First, some details. This 1812 reproduction gown is constructed from 100% cotton curtains from Ikea. Yes, Ikea. You never know where you’re going to run across fantastic fabric. In fact, these Matilda curtains were made in India, which is very fitting for a Regency gown, because cottons in the early 19th century were being imported from India. It is very lightweight, sheer gauze with a 1/8″ vertical stripe spaced every 1″ across the fabric and with woven in dots every 1″ vertically. I bought a package of two curtain panels, each 55″ wide by 98″ long.

Does it look like a curtain dress? I’m sad to report that Mr. Q didn’t realize, until I explained it to him, that the idea of a curtain dress is a famous theme from Gone With The Wind… How could I have attached myself to someone who doesn’t know that? Opposites attract?

The skirt for the gown is a two panel tube, 43″ long by 110″ circumference. The front is stitched flat to the waistband and the remaining fabric is tightly gathered into the back across 13″. Center front and center back are actually the middle of the panels, so that the two seams are lost in the back gathers. The gown opens center back with hooks and eyes on the bodice and a narrowly hemmed slit that extends 8″ down the center of the back panel. The slit is also lost in the gathers. The waistband is 1″ wide. It was cut on the cross and has long tucks taken all around it so that it has three stripes spaced close together.

You can really see the difference between the flat front and the gathered back in this side view.
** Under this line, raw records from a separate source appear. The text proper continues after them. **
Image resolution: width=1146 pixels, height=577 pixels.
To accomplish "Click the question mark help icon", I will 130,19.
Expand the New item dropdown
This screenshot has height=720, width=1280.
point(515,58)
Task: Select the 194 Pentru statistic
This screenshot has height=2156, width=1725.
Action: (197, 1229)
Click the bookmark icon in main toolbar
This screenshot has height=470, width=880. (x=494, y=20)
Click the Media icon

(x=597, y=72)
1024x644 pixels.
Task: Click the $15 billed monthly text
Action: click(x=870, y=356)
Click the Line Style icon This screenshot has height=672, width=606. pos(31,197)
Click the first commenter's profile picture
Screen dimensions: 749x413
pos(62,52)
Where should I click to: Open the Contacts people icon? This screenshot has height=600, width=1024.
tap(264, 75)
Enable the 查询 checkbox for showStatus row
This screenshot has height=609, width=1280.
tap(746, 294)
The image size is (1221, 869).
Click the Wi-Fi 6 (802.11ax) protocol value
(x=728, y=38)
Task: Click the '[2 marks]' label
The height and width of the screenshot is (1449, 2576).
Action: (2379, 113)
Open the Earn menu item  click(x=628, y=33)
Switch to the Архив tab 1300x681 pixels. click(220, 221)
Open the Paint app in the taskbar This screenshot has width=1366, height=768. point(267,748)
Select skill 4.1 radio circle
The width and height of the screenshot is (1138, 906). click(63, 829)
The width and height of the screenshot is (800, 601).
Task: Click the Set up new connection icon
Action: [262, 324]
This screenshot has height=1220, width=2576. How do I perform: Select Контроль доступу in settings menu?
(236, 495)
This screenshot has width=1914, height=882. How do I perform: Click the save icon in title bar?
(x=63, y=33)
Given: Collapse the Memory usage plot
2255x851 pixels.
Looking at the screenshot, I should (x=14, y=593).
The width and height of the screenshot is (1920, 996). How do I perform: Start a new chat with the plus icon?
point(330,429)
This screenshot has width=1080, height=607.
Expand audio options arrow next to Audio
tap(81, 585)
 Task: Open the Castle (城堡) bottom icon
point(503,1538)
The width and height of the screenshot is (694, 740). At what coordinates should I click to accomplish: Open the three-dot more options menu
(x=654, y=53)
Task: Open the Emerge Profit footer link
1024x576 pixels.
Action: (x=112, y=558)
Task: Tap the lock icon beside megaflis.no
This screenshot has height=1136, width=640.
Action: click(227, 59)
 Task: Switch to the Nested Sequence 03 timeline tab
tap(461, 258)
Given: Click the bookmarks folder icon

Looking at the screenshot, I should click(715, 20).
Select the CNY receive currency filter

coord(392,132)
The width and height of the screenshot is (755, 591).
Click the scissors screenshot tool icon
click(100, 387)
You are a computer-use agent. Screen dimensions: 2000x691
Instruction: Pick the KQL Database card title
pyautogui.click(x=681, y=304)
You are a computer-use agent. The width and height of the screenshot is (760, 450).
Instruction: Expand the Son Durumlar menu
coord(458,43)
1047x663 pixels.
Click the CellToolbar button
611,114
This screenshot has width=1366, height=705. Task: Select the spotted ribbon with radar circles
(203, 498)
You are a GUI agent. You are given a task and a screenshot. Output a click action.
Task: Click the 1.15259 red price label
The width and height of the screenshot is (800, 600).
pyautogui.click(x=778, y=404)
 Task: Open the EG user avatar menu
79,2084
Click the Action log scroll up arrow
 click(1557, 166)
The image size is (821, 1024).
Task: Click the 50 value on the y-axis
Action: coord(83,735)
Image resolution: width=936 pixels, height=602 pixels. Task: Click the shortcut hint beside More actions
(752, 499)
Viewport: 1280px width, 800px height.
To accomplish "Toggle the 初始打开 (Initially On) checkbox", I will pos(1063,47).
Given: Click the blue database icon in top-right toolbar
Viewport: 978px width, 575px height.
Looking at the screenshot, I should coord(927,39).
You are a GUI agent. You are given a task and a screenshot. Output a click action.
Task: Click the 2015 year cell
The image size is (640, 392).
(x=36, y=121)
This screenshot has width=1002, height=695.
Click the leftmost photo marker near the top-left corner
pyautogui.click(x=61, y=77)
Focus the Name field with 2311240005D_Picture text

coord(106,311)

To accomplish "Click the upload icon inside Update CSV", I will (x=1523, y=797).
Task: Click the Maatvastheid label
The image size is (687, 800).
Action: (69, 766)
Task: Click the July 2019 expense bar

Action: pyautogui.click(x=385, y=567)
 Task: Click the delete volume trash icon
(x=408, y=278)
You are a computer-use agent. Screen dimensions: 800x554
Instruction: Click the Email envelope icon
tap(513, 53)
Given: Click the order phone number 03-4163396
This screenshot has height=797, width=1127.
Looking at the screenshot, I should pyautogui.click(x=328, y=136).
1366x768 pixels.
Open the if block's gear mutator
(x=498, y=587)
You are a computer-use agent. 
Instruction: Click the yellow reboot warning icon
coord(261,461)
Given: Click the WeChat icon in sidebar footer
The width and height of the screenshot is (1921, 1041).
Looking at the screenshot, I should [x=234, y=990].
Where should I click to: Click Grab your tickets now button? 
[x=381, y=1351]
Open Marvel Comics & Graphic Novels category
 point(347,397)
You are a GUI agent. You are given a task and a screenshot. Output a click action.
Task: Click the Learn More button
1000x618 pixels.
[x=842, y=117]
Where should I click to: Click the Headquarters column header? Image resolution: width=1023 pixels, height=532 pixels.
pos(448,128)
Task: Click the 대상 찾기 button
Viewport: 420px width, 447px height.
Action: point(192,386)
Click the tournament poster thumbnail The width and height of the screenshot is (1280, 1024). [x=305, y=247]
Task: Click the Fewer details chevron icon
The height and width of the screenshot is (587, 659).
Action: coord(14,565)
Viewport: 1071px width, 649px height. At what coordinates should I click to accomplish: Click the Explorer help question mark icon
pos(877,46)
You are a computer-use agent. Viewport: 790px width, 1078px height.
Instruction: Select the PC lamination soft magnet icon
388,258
The bodice pattern is taken from Janet Arnold Patterns of Fashion I “c. 1806-1809 frock” and adjusted for fit and so that the entire front panel has a 2:1 gather ratio at the top and bottom (essentially, just more gathers than the original dress). What I really love about that pattern is the simplicity of the neckline. The bodice is cut separately from the straps, and the straps are cut on the straight grain, thus they fit really well with a wide square neck that stays square and doesn’t fall off your shoulders! GENIUS! Sometimes those historic tailors and dressmakers really amaze me with their sensible-ness. The bottom gathers are sewn to the waistband, but the top gathers are adjustable with a tie at center front. The ties are stitched to the armsceye seam allowance and can be tightened from center front then tucked inside the gown. The shoulder straps are folded in half with the fold towards the neck so that I didn’t have to finish that edge (another 19th century smart trick!). There is a stripe in the middle of each strap.

Oooo, wait, I love this picture too! Sometimes I think my smile is dorky, but not here! And the leaves make a lovely background. Anyway… you can also see the bodice details better in this photo.

The sleeves are a conglomeration of various patterns… essentially they are just a normal Regency short sleeve pattern with about 6″ extra fullness at the top and bottom which is gathered into the armsceye and the sleeve band. The sleeve bands are cut on the cross, like the shoulder straps, and on the fold. They are placed so that the stripe runs around them. I wanted them to puff more, so after these pictures I took a few tucks in the underarm seams of the sleeves so they can’t hang as low on my arms. We’ll see how that looks next time I wear the dress.

With regard to inside finishing… The skirt seams didn’t need anything, because they are selvedge edges. The hem is 1″ turned twice and stitched down with a small running stitch (stitches every 1/16″ to 1/8″). The waistband is faced on the inside with a second waistband (without worrying about having three stripes running around it) that encloses all of the gathers on the top and bottom. The armsceyes are bound with self fabric bias strips. The few bodice seams are flat felled. The top edge of the back of the bodice has a narrow hem.

You can see the fabric pretty well in this photo.

The best part about this dress is that it is the first entirely hand sewn reproduction garment I’ve made (I think). I’ve come pretty close in work I’ve done in the past, but I’ve always used a sewing machine for inside seams and things that won’t be seen. Not so with this one. There were two reasons for hand sewing it: 1-I wanted to have the satisfaction of it 2-I had a week to make the dress and a long road trip for about half of the week I had… you can’t use a sewing machine in a moving car as far as I know… but you can hand sew! So the second best part about this dress: I whipped it up in one week, with undergarments!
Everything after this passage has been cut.